La Megacomisión lo pescó. Y, como lo demostró el magnífico artículo que al respecto publicó este semanario la semana pasada, toda la argumentación de García fue desbaratada. No quería descongestionar las cárceles, como decía (para eso hubiese indultado a reos sentenciados por delitos contra el patrimonio, que eran la mayoría, o no habría conmutado las penas de quienes ya estaban en sus casas en un régimen de semilibertad). No. Lo que quería este hombre sin escrúpulos era liberar a bandas enteras de narcotraficantes, incumpliendo así el artículo 8 de la Constitución y creando un sórdido sistema paralelo de justicia sin punición. ¿Cabe algo peor en un país amenazado desde su médula por el narcotráfico?
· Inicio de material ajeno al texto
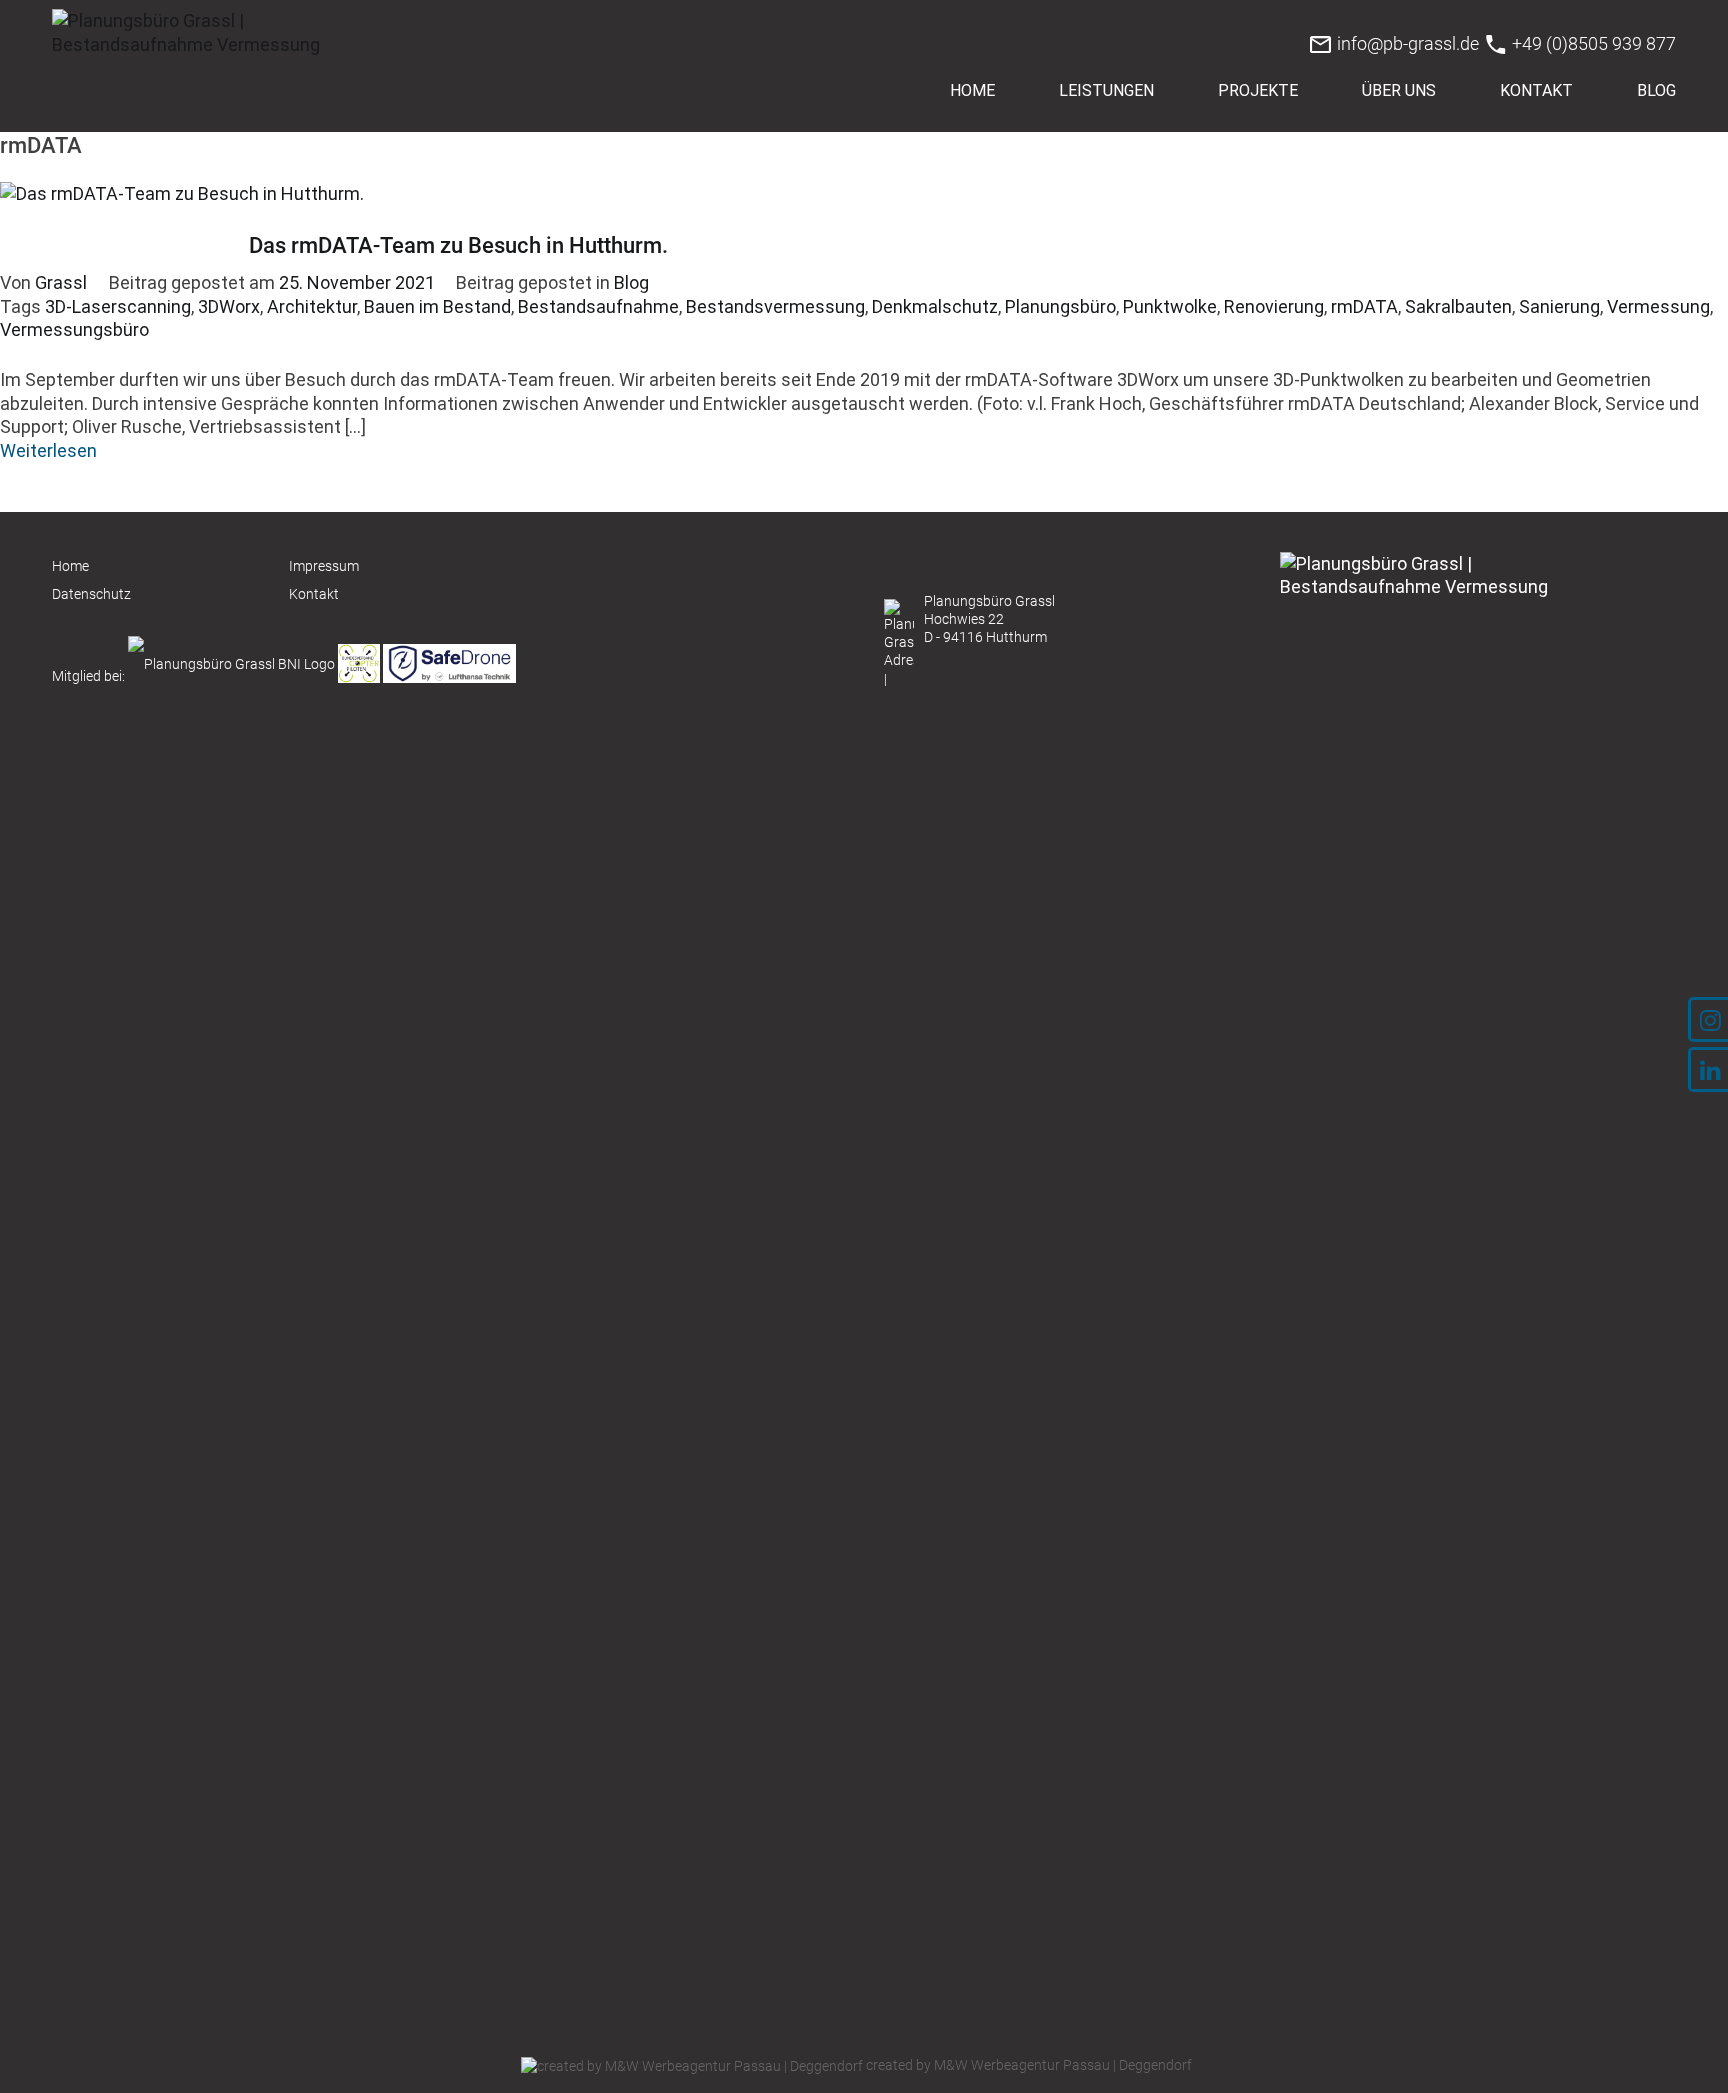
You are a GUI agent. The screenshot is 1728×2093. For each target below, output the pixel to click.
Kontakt (1536, 90)
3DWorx (229, 306)
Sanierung (1559, 306)
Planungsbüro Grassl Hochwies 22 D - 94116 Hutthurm (989, 619)
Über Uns (1399, 90)
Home (972, 90)
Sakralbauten (1458, 306)
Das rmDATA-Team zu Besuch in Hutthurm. (458, 245)
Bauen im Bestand (437, 306)
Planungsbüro (1060, 306)
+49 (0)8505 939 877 (1592, 43)
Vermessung (1658, 306)
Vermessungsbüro (74, 329)
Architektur (312, 306)
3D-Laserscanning (118, 306)
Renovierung (1274, 306)
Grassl (61, 282)
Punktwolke (1170, 306)
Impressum (324, 566)
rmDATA (1364, 306)
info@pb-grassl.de (1406, 43)
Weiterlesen (48, 450)
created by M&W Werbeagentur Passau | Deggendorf (1027, 2065)
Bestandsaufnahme (598, 306)
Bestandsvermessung (775, 306)
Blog (1656, 90)
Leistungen (1106, 90)
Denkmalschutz (935, 306)
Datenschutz (91, 594)
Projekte (1258, 90)
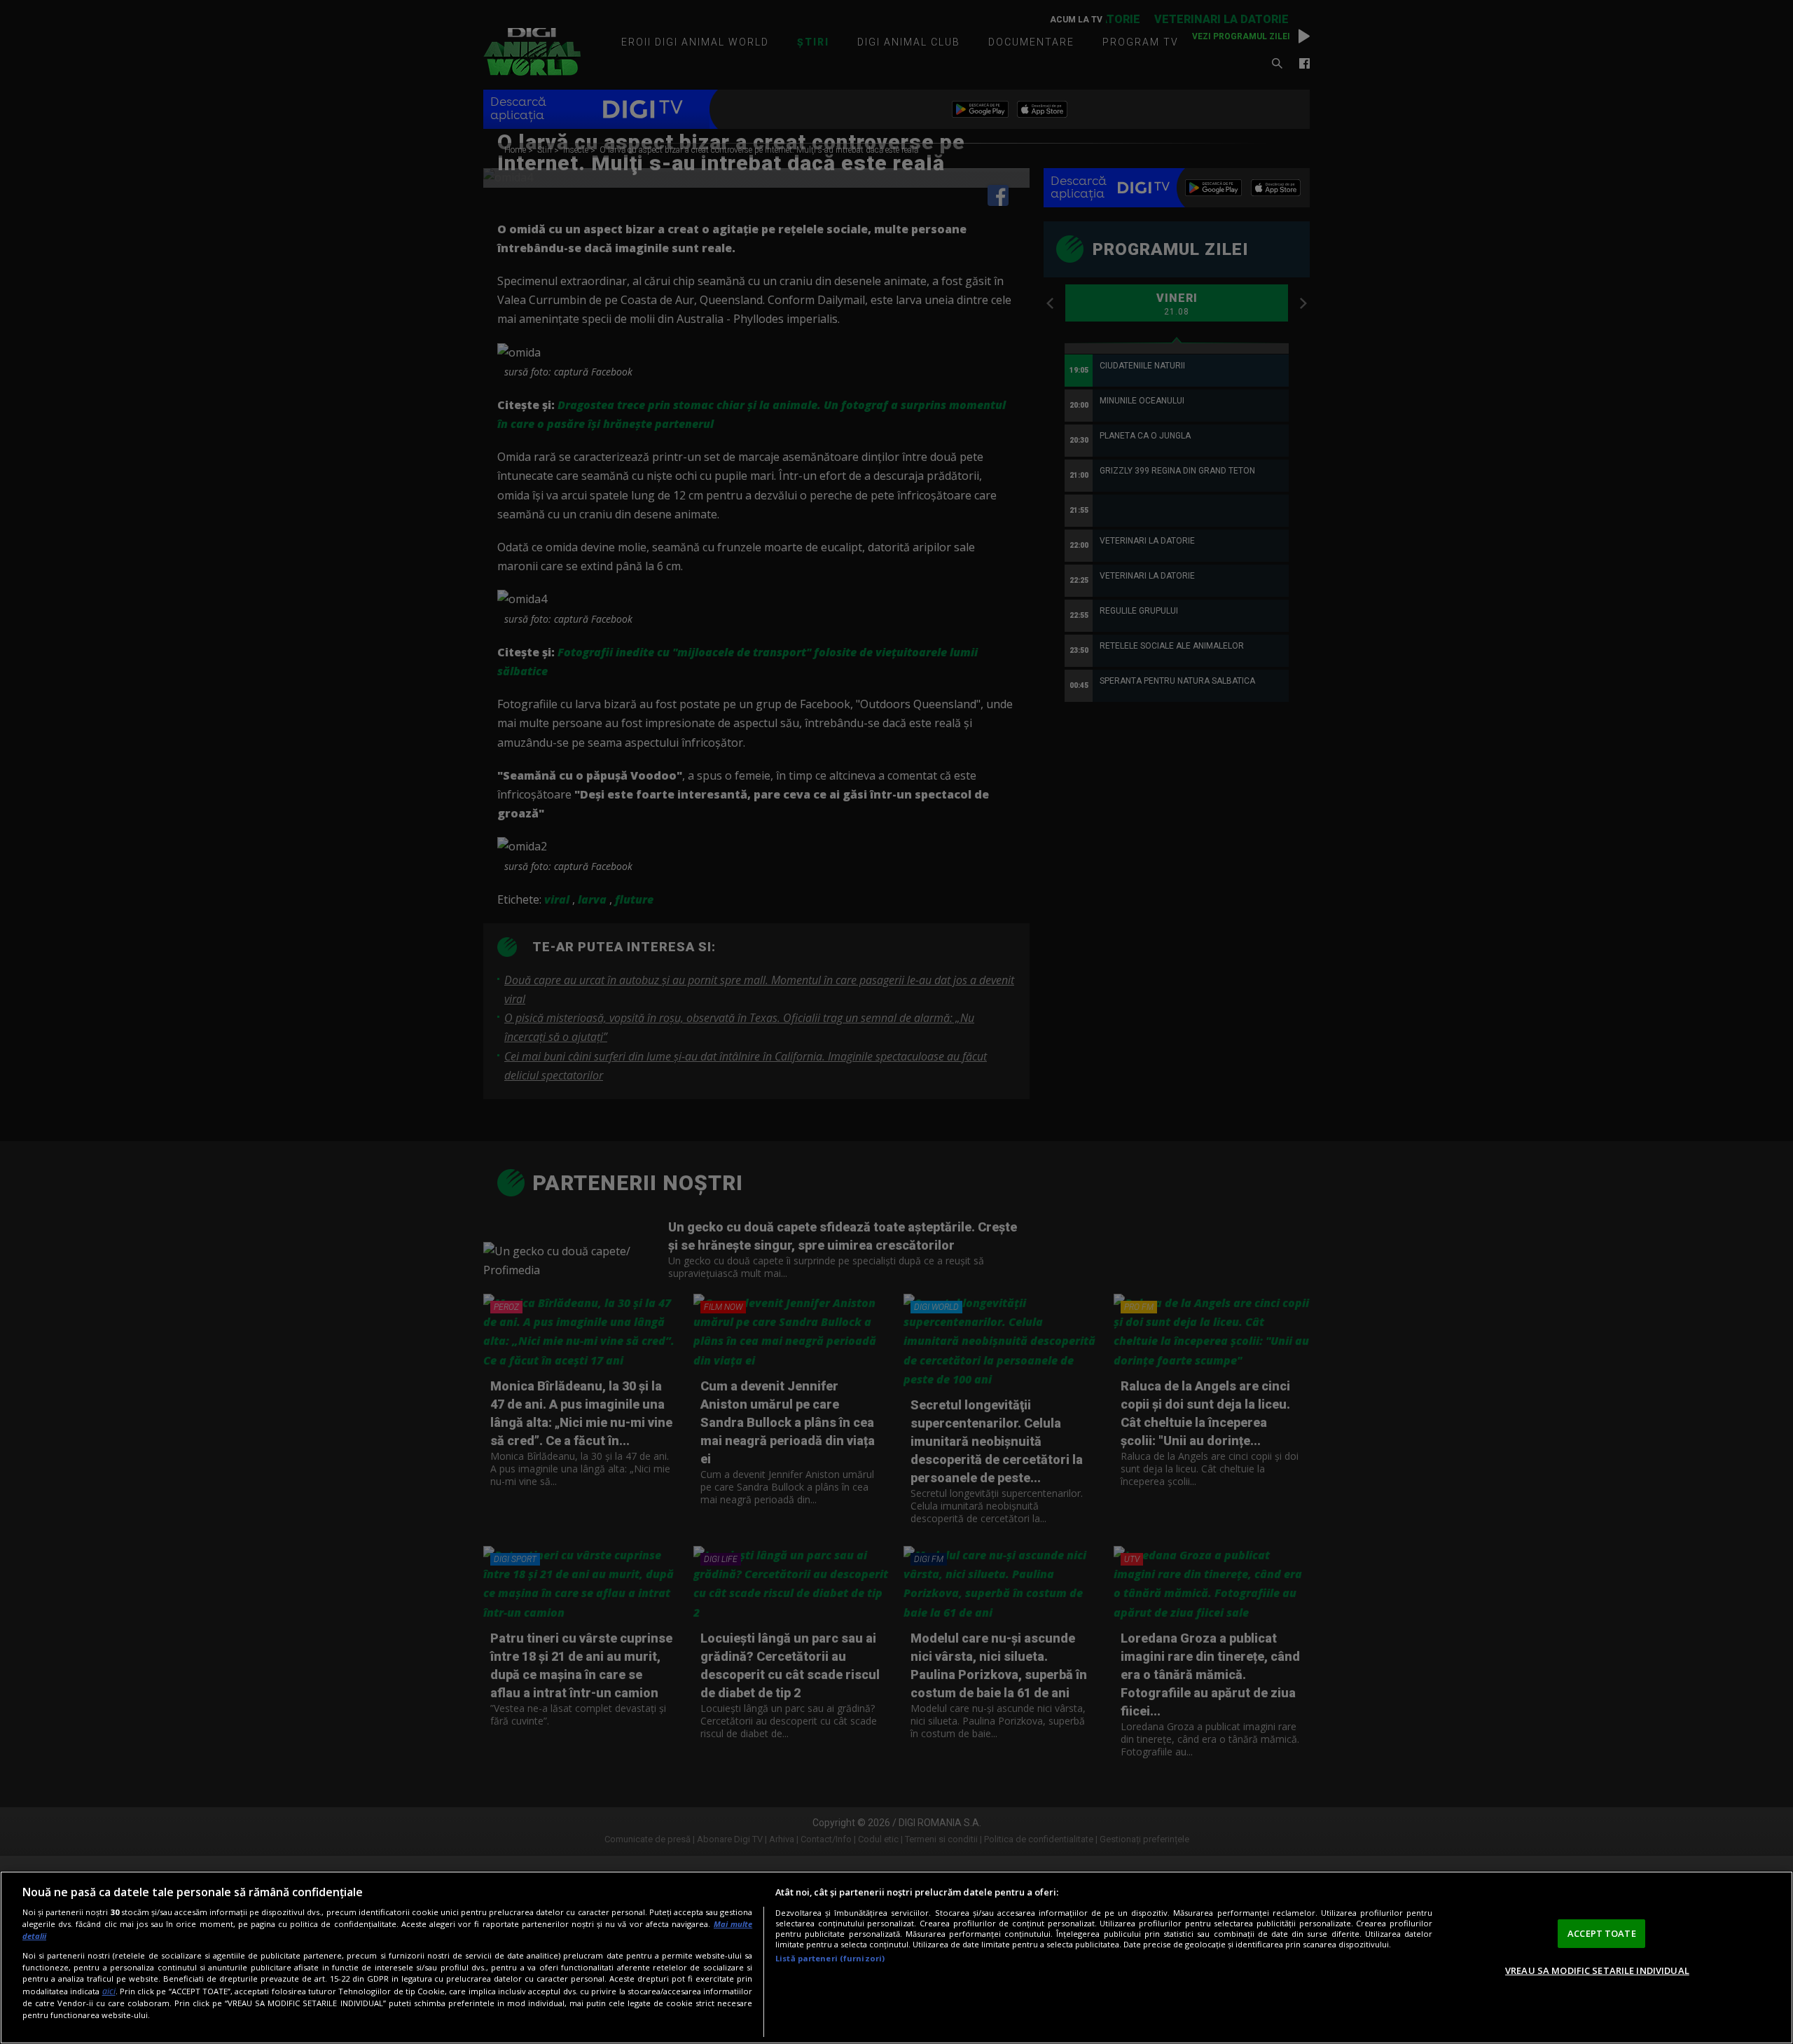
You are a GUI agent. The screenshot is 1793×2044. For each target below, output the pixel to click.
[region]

Todo eso ha sido descubierto por la Megacomisión. Y por eso el poder judicial, el que hizo de César Álvarez un hombre inalcanzable para la justicia en Áncash, ha tenido otra vez que intervenir.
Un periodista del extranjero podría creer que Alan García está libre de polvo y paja gracias al espurio fallo. Pero los peruanos sabemos qué calidad tienen la mayoría de nuestros jueces, de qué aguas turbias proceden, a qué acequias se acercan a beber. Y de qué modo el Apra reina entre sus filas.
Cuando mucha gente pregunta por qué los inteligentes y los decentes se alejan de la política, por qué a los jóvenes los corroe el asco o el escepticismo o la rabia cuando les mientan la palabra "política", pues esta es la respuesta: porque la nuestra tiene en su menú estelar a un presidente ladrón que está en la cárcel, a uno semejante que está siendo investigado y que debería terminar en ella y a un tercero, gemelo de los otros, que es socio de jueces y mandatario informal del Ministerio Público.
Desacatar el fallo del poder judicial es un deber moral del Congreso. No puede haber respeto a un poder judicial que mete la uña para salvar a un favorito argumentando que no fue debidamente citado cuando la aludida invitación de la Megacomisión tiene cuatro páginas y abunda en precisiones.Inhabilitar a García no es una opción. Es una necesidad para devolverle al país la oportunidad de ser otra vez respetable.